Williams is MPD’s historian emeritus and said he stumbled upon records of Lynch’s death by coincidence two to three years ago. Research efforts since that time to dig through old newspaper clippings and confirm facts culminated on Thursday with the official recognition of Lynch during the memorial ceremony.
Discovering the forgotten officer
Lynch was a 23-year-old Irish immigrant who came to Mobile in the 1850s. He gained citizenship on Nov. 20, 1858. Records indicate Lynch had joined the Mobile Police Department as early as 1866.
Williams said it was very common for Irish immigrants to be hired as law enforcement at that time.
In 1872, a new police chief, William Barlow, had been recruited to oversee the department. Williams said the hire was interesting as Barlow had previously been employed by the Mobile Register.
Barlow immediately started efforts to revitalize the department, according to Williams, and the first thing he proposed was that the Mobile City Council issue new badges and uniforms.
This proposal was recorded in city council meetings that Williams ran across while doing research in the Mobile’s city archives.
Williams said he was following up on this new badge order attempting to piece some parts of the department’s history together. During his research, he ran across a mention of Lynch being killed in the line of duty.
“I knew his name wasn’t on our list of slain officers,” Williams said.
The event of his slaying
Poring over thousands of feet of microfilm, Williams said he found that on Monday, May 27, 1872, Lynch was on foot patrol on Royal Street. Between Madison and Canal streets, Lynch and his partner encountered a brawl in a large crowd. Williams said Lynch pushed through the crowd in an effort to detain an individual at the heart of the fight and was stabbed in the chest.
The wound was life-threatening and punctured Lynch’s left lung, and he was treated at an officer’s quarters on Conti Street. He was later moved to his residence on South Lawrence Street.
While being treated, Lynch told other officers he recognized who assaulted him as a man named Nat Sylvester, and a large-scale manhunt was launched immediately but without success. It wouldn’t be until July 1879 that Slyvester would be apprehended in Pensacola. He was returned to Mobile where he was tried, convicted and condemned to life in prison.
Lynch succumbed to his injuries on June 3, 1872. A newspaper clipping at the time described Lynch as well-respected and one of the most efficient officers on the force. A funeral was held at St. Vincent’s church with all of MPD’s 91-man force dressed in their new uniforms and badges.
“I’m proud for this officer to be afforded his rightful place in history in the Mobile Police Department,” Williams said. “We all give some, but officer Jeremy Lynch gave all.”
Marking his place in history
Lynch’s death is now the earliest account of a fallen officer in MPD history.
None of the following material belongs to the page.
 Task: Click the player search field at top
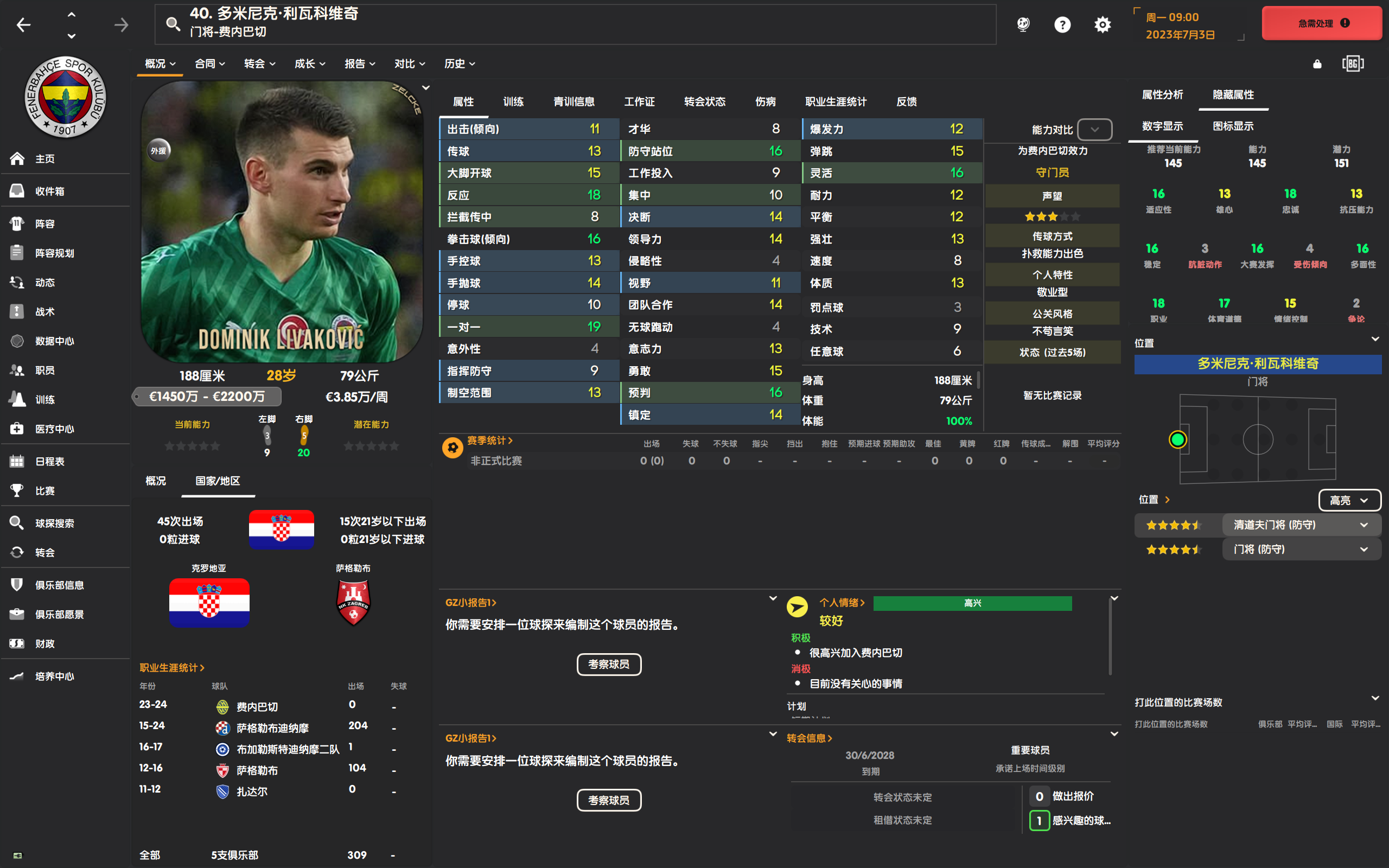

Officer Edward McGrath Morris who was killed in 1901 was previously the earliest account.
According to records kept by Officer Down Memorial Page, Lynch is Alabama’s third-oldest account of an officer killed in the line of duty. Montgomery Constable Silas Goree was killed Jan. 1, 1829; Cherokee County Sheriff Lansford Stallings was killed Dec. 4, 1845.
Williams said Lynch’s name will be engraved on the fallen officer memorial at Public Safety Memorial Park. He said MPD Police Chief Paul Prine has already submitted the application to the Law Enforcement Memorial Fund in Washington, D.C., for inclusion on the walls of the National Law Enforcement Officers Memorial.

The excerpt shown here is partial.